Coordinating projects and working with a variety of people is not new to Joseph, who mixed coursework with quite a few campus activities and community service projects. She held leadership positions with RIT’s student chapter of the Institute of Industrial & Systems Engineers as well a member of DIVAS (Determined Individuals Victoriously Achieving Success, a former leadership program through RIT’s Multicultural Center). As director of the College Activities Board, she managed a staff of 30, and together the group delivered more than 100 large events and small gatherings per year for RIT’s students.

“Planning other people’s social life was my social life,” she said laughing.

While working on a senior design project for the Student Health Center, she met the center’s director, Dr. Wendy Gelbard, who would become both a mentor that fostered her interest in the medical field and a friend she remains in touch with today.

“Out of the blue, my phone will ring, and it will be Dimple,” said Gelbard, who is part of RIT’s COVID-19 task force. “Recently, she called to say that she was working on the types of tests we are looking into for campus. Crazy small world, but that is the veil that overlies everything we do today. It is not just leading this test project—that is big enough. But doing it in a pandemic and having to live by safety rules and regulations that make it possible to even work, that is pretty amazing.”

Gelbard credits Joseph’s education, experience and an ability to connect well with people as key to her ability to produce at a high level.

“The responsibility she has now, so early in her profession, is just remarkable,” said Gelbard. “She took advantage of all RIT had to offer. She received a lot of academic knowledge and put this to use in her on-campus employment, during co-op, during her senior design project with us. She did not wait for people to spoon feed her. She immediately took her skills and put them in to action.”

Joseph’s continued connections to RIT mentors and previous leadership practice are being put through the paces at Abbott, where she is a Front Line Leader who supervises workers on the manufacturing team. 
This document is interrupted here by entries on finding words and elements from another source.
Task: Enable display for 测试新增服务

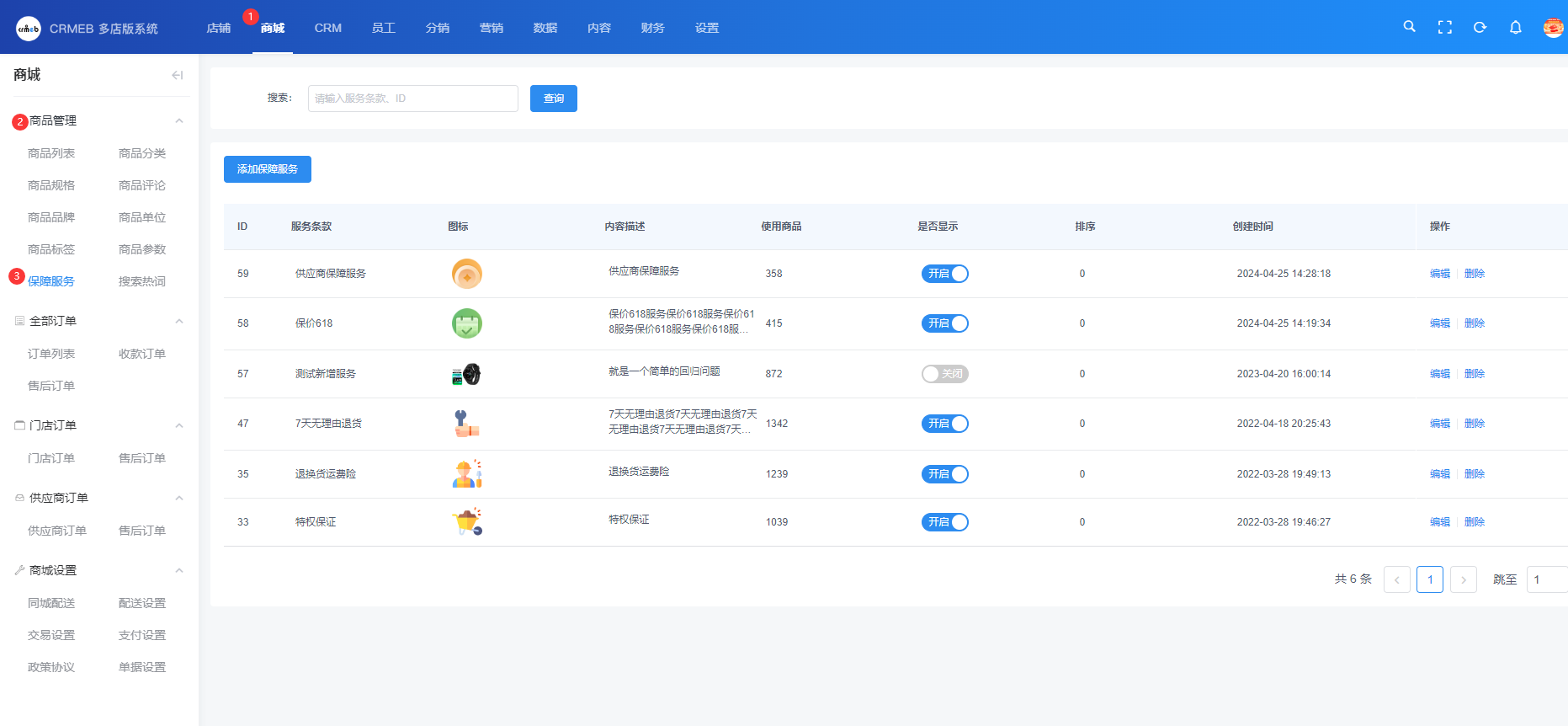Action: (944, 374)
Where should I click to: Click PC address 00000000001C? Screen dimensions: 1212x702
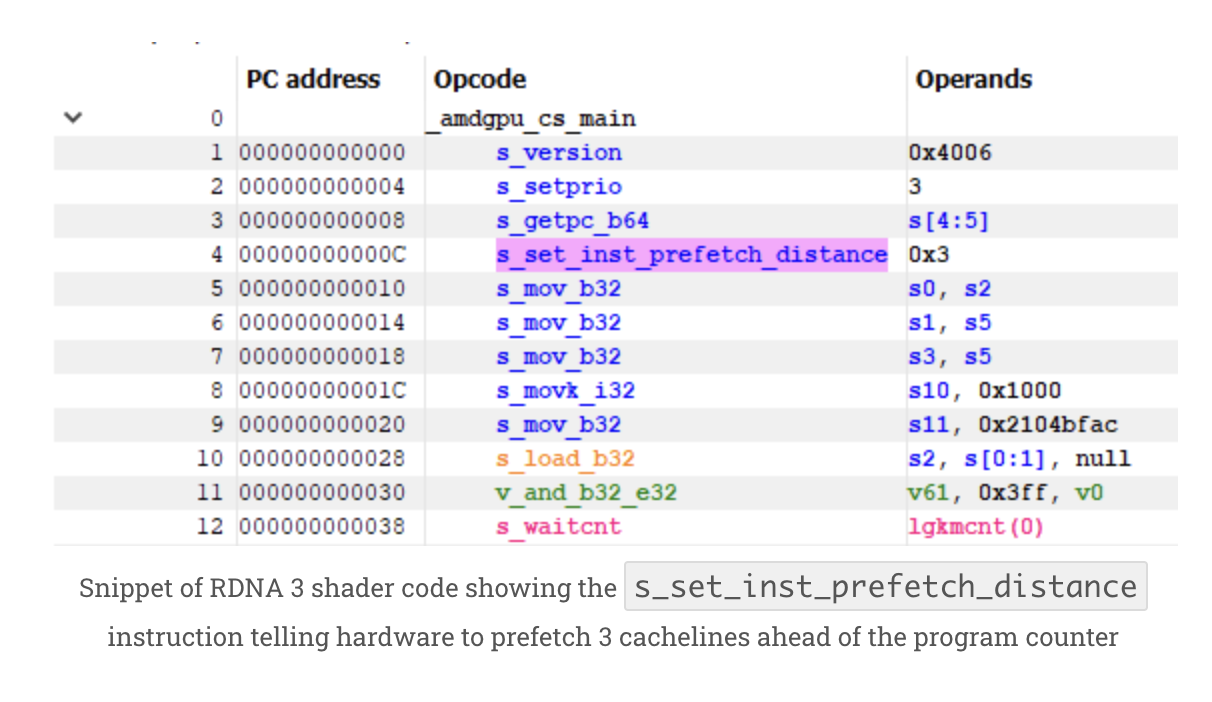click(x=324, y=391)
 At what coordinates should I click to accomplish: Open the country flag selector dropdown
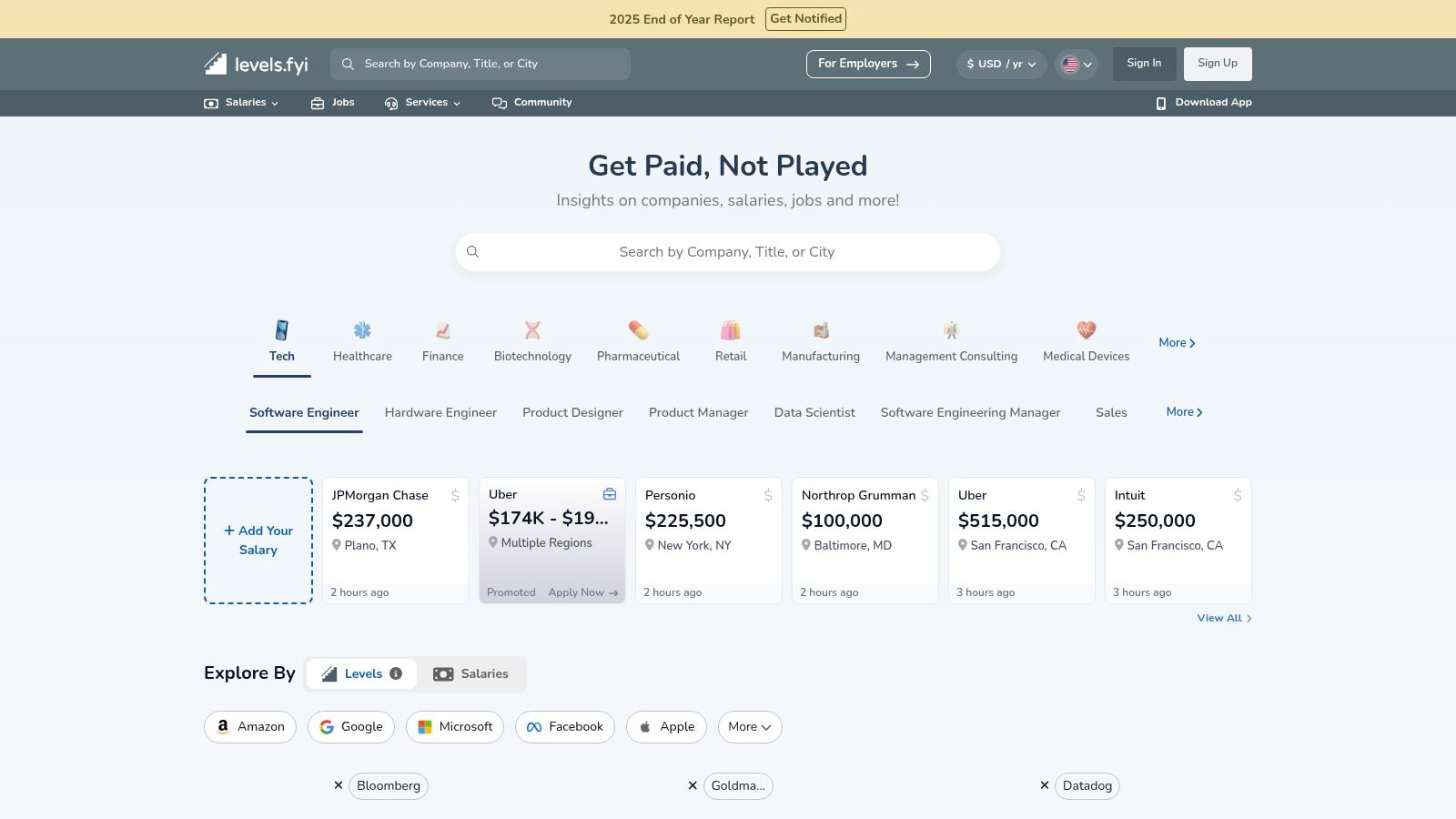pyautogui.click(x=1076, y=65)
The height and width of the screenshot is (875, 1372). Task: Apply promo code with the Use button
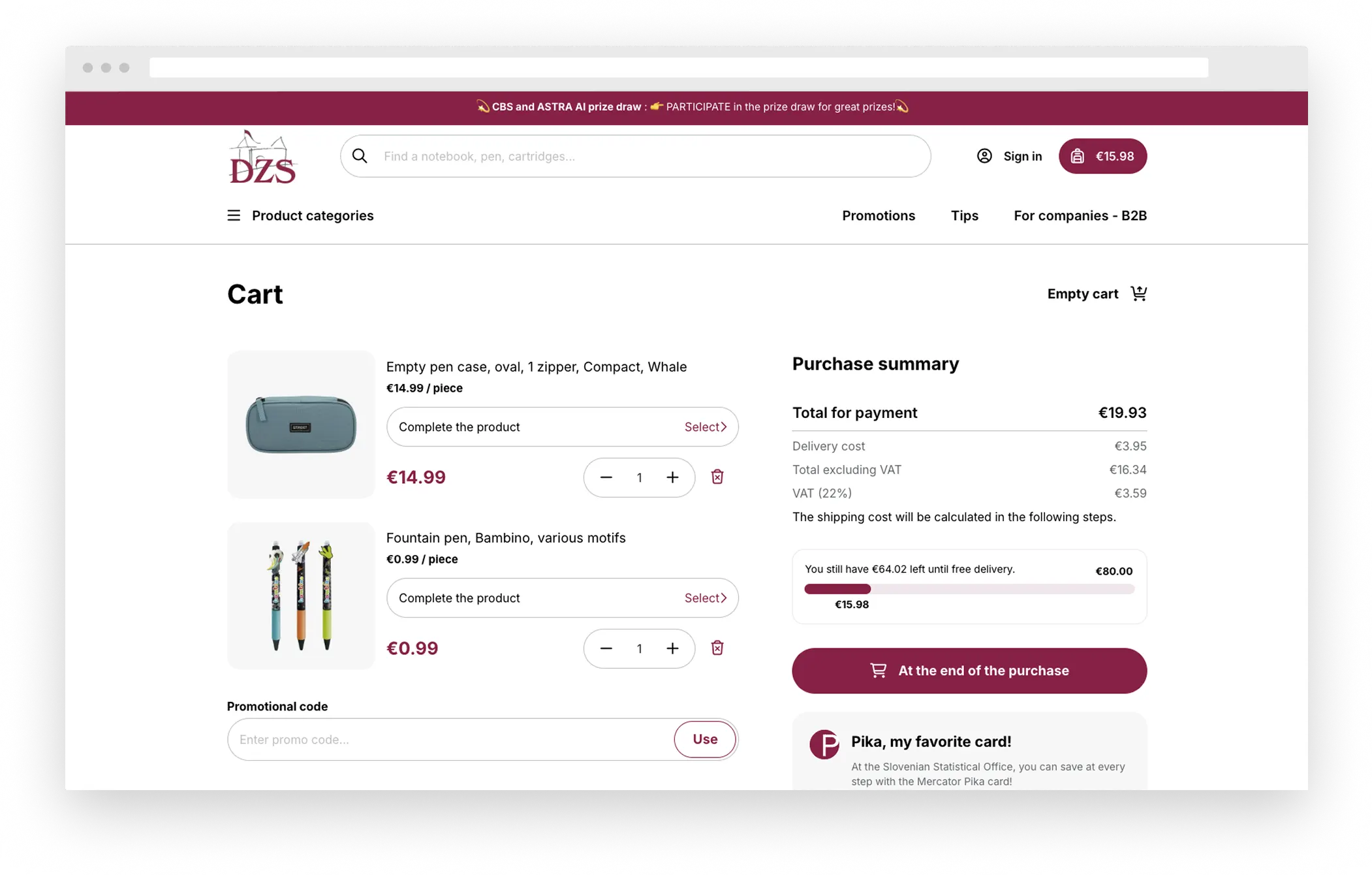[704, 739]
“I’m not a medical professional, but my work can still help somebody get better, to get back to their families. That is the sort of mission I wanted to be a part of. I’ve had many important conversations with people like Wendy Gelbard about work, but also what I wanted to do as an adult,” she said, “and how do I continue to give back to the school that has given me so much?”

Each Abbott test produced to help people may provide that answer.